Поскольку три представителя рода Capripoxvirus генетически сходны, предполагалась, что существует возможность разработать универсальную вакцину для защиты от всех трех инфекционных агентов [33, 34]. Однако на данный момент мировому научному сообществу не удалось подобрать идеальный универсальный вариант вакцины, которая могла бы индуцировать иммунный ответ у всех трех хозяев [19]. Отчасти это может быть связано с тем, что для большинства данных вакцин молекулярные механизмы аттенуации возбудителя остаются не изученными, а полные геномы вакцинных штаммов доступны не всегда.
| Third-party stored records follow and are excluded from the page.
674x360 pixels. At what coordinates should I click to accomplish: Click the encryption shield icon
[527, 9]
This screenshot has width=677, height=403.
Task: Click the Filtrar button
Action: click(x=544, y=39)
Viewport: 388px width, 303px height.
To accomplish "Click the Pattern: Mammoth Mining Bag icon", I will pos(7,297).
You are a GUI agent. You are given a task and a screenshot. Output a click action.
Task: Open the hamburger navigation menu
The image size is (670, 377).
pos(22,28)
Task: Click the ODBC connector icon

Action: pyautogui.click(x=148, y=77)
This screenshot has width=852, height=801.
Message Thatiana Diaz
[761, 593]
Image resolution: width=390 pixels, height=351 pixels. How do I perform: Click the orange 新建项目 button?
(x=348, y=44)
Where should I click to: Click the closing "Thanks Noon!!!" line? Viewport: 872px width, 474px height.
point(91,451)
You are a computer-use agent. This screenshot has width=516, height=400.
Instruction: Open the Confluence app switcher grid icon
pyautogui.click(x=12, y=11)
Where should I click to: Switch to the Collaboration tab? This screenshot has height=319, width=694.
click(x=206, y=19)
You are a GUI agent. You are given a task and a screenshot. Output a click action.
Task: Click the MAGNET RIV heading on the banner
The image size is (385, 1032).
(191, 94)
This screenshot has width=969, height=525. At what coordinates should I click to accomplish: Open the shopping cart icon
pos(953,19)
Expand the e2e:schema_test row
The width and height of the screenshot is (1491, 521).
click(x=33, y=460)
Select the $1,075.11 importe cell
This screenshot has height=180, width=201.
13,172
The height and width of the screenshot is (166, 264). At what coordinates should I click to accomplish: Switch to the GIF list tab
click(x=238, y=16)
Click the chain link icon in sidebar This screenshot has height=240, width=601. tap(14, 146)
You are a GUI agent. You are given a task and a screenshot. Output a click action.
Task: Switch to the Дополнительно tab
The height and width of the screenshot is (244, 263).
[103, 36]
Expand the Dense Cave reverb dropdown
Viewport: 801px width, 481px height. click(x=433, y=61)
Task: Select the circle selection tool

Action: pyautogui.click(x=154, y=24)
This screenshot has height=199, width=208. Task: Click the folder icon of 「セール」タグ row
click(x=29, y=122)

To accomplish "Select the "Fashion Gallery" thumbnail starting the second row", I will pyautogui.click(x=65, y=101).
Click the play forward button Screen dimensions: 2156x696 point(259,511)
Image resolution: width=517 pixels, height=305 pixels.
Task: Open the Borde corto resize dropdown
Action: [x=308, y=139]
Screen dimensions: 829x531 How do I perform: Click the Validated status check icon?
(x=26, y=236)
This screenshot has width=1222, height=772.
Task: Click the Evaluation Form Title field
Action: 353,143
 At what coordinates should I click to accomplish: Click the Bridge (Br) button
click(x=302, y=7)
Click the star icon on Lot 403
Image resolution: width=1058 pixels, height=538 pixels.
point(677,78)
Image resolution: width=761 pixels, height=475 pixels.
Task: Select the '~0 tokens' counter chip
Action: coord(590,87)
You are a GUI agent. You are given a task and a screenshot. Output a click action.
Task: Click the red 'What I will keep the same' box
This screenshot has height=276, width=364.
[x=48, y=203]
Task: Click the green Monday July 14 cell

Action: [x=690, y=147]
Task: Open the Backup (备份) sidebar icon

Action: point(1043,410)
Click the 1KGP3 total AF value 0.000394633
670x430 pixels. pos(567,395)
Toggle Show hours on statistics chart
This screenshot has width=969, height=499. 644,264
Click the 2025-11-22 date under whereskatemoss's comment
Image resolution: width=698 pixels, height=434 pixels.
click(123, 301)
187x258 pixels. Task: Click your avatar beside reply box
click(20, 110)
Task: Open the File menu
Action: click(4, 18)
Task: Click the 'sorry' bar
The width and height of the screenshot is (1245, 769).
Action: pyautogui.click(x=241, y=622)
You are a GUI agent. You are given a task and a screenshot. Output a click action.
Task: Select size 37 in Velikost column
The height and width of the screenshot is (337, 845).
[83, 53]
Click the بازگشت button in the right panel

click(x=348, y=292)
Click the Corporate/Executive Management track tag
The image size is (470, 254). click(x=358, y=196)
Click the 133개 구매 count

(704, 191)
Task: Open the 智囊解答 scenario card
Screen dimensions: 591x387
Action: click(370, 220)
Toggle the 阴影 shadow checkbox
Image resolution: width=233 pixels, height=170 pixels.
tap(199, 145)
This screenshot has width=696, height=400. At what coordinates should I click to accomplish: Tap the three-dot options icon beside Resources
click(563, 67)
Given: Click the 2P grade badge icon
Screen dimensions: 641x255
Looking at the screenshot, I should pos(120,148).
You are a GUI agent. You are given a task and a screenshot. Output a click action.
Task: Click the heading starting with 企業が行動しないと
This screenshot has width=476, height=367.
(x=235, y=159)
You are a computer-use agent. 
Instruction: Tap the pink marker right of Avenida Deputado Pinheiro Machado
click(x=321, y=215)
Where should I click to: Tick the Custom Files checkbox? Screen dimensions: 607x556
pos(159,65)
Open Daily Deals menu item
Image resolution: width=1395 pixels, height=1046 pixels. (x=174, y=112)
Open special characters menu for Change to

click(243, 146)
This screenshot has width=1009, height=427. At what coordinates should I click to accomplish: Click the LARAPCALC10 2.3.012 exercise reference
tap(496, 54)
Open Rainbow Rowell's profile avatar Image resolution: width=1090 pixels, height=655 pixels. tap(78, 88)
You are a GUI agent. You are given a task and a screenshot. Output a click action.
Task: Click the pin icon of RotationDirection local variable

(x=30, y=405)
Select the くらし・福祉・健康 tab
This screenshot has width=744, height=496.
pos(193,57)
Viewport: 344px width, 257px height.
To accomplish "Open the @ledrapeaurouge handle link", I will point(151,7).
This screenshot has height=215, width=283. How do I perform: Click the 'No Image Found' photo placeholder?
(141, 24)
В то же время в мировой практике имеются случаи не только неточной идентификации микроорганизма, используемого в качестве вакцинного, но и применения вирулентного штамма для иммунизации по причине отсутствия информации о последовательности его генома [35].

Таким образом, информация о полных последовательностях генома как циркулирующих вирулентных, так и вакцинных штаммов каприпоксвирусов не только обеспечит безопасное применение вакцинных препаратов, но и позволит при помощи сравнительного геномного анализа выявить генетические детерминанты аттенуации и определить круг хозяев, что должно лечь в основу создания универсальной вакцины.

3. МЕТОДЫ ДИАГНОСТИКИ КАПРИПОКСВИРУСОВ

Точная и своевременная диагностика является ключевым фактором, определяющим эффективность эпидемиологического контроля вспышек заболеваний. Методические подходы к идентификации инфекционных агентов включают в себя методики, основанные на детекции как целого организма (культивирование), так и его генов (молекулярно-генетические методы, включая ПЦР и секвенирование ампликонов) или их продуктов (иммуноферментный анализ).

Диагностика на уровне вируса

Каприпоксвирусы подлежат культивированию практически на всех типах клеток животных-хозяев [36]. Наличие возбудителя приводит к развитию цитопатогенеза через несколько дней после заражения. Было показано, что культивирование может проводиться как на первичных, так и на трансформированных (вторичных) культурах клеток. Однако поскольку цитопатогенетический эффект является неспецифичным и может наблюдаться в результате действия других инфекционных агентов, как правило, требуется подтверждение присутствия каприпоксвирусов при помощи ПЦР. В то же время использование вторичных культур, способных переносить неограниченное количество пассажей, дает возможность подтверждать присутствие вируса при помощи иммуноокрашивания [37].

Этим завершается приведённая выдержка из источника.